The idea is that an individual can’t change their past behaviour, but they can modify their behaviour going forward - and this is what is empowering. Feedforward still allows you to tackle the same issues but in a more positive manner. People don’t take it as personally. And as Goldsmith writes, “successful people love getting ideas for the future.”
It’s easy to adopt a feedforward approach. Work together with the individual to identify goals specific to their role and aligned to company objectives, then suggest ideas for how the individual can meet those goals.
Feedforward facilitates a much more dynamic and open relationship between you and your team. This can be extremely beneficial to both individual and team performance, as well as your direct working relationship.
The DESC feedback technique - describe, express, specify, consequences - is a simple and powerful way to express to an individual what you would like them to do more, less, or differently to enhance their performance and maximise their effectiveness.
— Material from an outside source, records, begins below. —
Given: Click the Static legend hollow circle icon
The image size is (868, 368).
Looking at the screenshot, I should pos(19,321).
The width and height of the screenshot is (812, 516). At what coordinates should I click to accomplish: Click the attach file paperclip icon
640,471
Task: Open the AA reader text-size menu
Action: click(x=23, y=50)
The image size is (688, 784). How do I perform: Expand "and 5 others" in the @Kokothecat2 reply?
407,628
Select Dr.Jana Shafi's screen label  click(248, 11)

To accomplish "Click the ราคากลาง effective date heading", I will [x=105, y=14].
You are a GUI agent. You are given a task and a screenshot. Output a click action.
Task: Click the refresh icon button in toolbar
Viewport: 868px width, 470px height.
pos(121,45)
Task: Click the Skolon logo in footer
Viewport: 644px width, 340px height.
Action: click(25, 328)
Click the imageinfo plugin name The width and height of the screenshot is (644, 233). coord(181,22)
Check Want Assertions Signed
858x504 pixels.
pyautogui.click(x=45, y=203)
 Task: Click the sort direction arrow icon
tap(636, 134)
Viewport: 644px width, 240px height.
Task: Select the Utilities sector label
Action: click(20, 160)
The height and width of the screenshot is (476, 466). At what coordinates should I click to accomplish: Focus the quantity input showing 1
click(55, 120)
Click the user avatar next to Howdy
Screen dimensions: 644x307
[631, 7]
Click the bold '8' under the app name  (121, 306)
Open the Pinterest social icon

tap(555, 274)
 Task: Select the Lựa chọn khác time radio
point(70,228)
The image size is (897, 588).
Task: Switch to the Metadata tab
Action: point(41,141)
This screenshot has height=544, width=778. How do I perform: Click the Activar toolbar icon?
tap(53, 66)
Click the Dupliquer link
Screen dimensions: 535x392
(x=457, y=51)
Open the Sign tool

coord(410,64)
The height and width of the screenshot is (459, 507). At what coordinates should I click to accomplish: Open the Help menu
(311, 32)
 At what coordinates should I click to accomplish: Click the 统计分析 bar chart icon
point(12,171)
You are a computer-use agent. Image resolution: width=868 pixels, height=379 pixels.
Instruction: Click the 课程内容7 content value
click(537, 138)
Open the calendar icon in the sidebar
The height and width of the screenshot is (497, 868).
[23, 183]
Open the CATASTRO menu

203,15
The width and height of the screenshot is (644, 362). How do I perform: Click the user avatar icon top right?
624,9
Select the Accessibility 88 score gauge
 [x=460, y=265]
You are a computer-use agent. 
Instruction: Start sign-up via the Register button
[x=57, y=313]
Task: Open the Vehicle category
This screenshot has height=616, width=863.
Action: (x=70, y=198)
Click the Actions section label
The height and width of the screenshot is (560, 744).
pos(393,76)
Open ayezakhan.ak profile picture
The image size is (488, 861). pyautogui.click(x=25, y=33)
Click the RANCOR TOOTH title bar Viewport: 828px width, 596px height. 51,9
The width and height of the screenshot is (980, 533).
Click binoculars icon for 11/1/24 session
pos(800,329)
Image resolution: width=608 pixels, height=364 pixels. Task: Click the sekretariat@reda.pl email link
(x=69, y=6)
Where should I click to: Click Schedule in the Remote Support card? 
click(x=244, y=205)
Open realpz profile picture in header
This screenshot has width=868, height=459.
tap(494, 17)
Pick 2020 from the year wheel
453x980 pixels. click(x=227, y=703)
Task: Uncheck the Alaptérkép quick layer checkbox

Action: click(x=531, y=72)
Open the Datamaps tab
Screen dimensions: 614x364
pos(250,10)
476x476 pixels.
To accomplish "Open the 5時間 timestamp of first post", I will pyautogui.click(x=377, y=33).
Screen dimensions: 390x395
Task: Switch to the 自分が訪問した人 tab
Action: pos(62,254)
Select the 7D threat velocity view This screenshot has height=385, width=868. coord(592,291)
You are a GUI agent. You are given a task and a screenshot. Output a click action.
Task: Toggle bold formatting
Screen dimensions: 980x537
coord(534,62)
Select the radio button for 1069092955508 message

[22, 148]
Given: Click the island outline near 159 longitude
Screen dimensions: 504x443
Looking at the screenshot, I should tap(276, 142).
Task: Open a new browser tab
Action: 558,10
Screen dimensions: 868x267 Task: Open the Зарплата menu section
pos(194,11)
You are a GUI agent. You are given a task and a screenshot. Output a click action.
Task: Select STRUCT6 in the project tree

The first step is to Describe the perceived behaviour. Focus on just one recent behaviour you have witnessed. It's important here that you use an “I statement” - e.g. “I noticed that…” rather than “We noticed…” (so they don't feel ganged up on) or “You did this…" (which can come across as aggressive). For example, you could say, “I noticed that you didn’t seem engaged in that meeting.”
The next step is to Express how this behaviour impacts you. Next, Specify what you would like them to do differently. People aren’t mind readers, so stating what you want makes it absolutely clear to the individual.
Finally, share the Consequences of their behaviour change. It’s natural that they’ll want to understand why you’re asking for a change to their behaviour, and it’s important you can back it up by explaining how it will impact both you and them for the better.
DESC can be a powerful technique to provoke behaviour change. Like feedforward, it focuses on the future, and while it refers to the past, it only does so to provide context.
When delivering feedback, if the person feels that you care about their feelings and aspirations, they are more likely to receive the feedback positively. It’s a good idea to write down and rehearse what you want to say before you deliver it. This will ensure that when you do deliver it, you’ll be clear and to the point, so the individual knows exactly what you are asking of them.
This is a really simple method that's easy to adopt. When delivering positive feedback, you tell the individual what they did and why it was effective. For example, “I feel you answered the client’s question very succinctly, and I could see that they really valued you summarising it and making it clear.”
When delivering constructive feedback, you again tell the individual what they did, but this time, explain why it was ineffective. For instance, “I feel that you didn’t explain that third point as well as you could have, and I could see the client didn’t fully understand what you were saying.” In this instance, it’s also important to follow up with how they could improve for the future; in this case “Next time, why not ask them to confirm whether they’re happy with everything you’ve discussed so far?”
This approach enables you to offer really direct and to the point feedback. And by making it about the situation, there's less room for people to become defensive or feel their personality is being attacked in some way.
Feedback is essential for behaviour change. We can’t just expect people to change their actions or ways of working on their own. How can they, if they aren’t aware they need to in the first place?
But constructive feedback, when not carefully delivered, can have a detrimental impact on an individual’s performance and emotional wellbeing. This is why we need to provide our leaders and our people with frameworks and guidelines for delivering feedback in an effective manner - in a way that will empower people to grow and progress.